In the summer of 1990, four years after meeting Taniguchi, Southard and her ex-husband, Eric Black, moved from the humid heat of Washington to the dry heat of Phoenix. (Their grown daughter, Eva, lives in Las Vegas and works for Nevada Sen. Jacky Rosen.) Having discovered a social outreach theater company in D.C. suggested to her by the actor Stanley Anderson, Southard quickly founded Essential Theatre, an improvisational acting company working with marginalized communities. It has lasted 29 seasons.

“We use the foundational techniques of Playback Theatre, which was created some 40 or 45 years ago,” says Southard. “It’s an art form where people in the audience tell stories from their lives and we, the ensemble of actors and musicians, create works of art to honor their stories. It’s interactive; it’s improvised performance. When it’s done well, it’s so beautiful and so moving and so theatrical because everybody in the audience has just heard the story and they’re, like, ‘What are they going to do?’”

Lorenzo Aragon has been with the company almost from its inception. “We created a theater that was more about our audiences, and we loved that,” he says. “Our company has always had many colors, many genders, many orientations. Susan wanted the company to reflect what was in the audience.”

Southard doesn’t act anymore. Living 2,100 miles away makes it nearly impossible to nurture the familiarity necessary to be as skillful with the improvisational work as she was with Aragon. “Lorenzo and I have done thousands and thousands of performances together,” says Southard. “If you were telling a story and it’s just the two of us, we can read each other’s mind.”

As an actor, Aragon says Southard, “calls on her experience in life. She’s a stickler for clarity. And versatile. I’ve seen her be Dr. Martin Luther King and I’ve seen her be a baby that’s being born. In fact, I gave her birth one time.”

The theater has branched off into two parts with Southard maintaining her work with Phoenix’s Youth Development Institute, a treatment program for juveniles who have sexually abused somebody. “We have to create a community of trust first,” she says. “Many of them have experienced various levels of abuse and neglect themselves.

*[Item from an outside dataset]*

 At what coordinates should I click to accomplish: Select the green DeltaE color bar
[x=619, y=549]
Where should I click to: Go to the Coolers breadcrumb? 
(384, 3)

They’ve been in jail already, and they’ve been adjudicated to this treatment program. So, they’re quite closed down.”

Aragon puts it another way. “When you deal with kids in the joint, you’ve got to be pretty real,” he says.

Progress can be slow. “We teach them basic theater techniques, how to step into a character, how to use imaginary objects as props, how to change your voice,” says Southard. “They have to learn to listen. We see these incremental changes, not in every boy, but most. And the therapists see it. We teach the older boys about metaphor. They think of one of their victims and one of the episodes of an offense, then they write the victim’s story from the victim’s point of view, in first person.” Using the professional actors and other boys from the theraputic group, they perform. “It’s very powerful for everyone in the room. When you’re listening to someone’s story and you’re stepping into their shoes, that is an act of empathy.”

It should come as no surprise that Southard has brought her community involvement skills with her. She will be holding a “Civic Saturday,” her second such event since moving to the Sandhills in 2016, on Saturday, June 15, from 10 a.m. to 11:30 a.m., at the Pinehurst Village Hall, at 395 Magnolia Road in Pinehurst. The theme is “Facing the Climate Crisis: Urgency, Action and Hope.”

The Civic Saturdays concept was gleaned from a Seattle program called Citizen University. “Their goal is to promote civic engagement around core values of liberty and ethical responsibility as citizens,” says Southard. The gathering is non-partisan. The stated goal is to “nurture and energize a spirit of shared purpose and effective citizenship around our nation’s creeds of liberty, equality and self-government.” The program will consist of a brief talk by Southard, some music, and readings from American civic literature that could range from excerpts of famous speeches to parts of the Constitution.

And that next book? It remains a secret. “I learned from Nagasaki you have to really choose topics that you’re willing to stay with for years and years and years,” she says.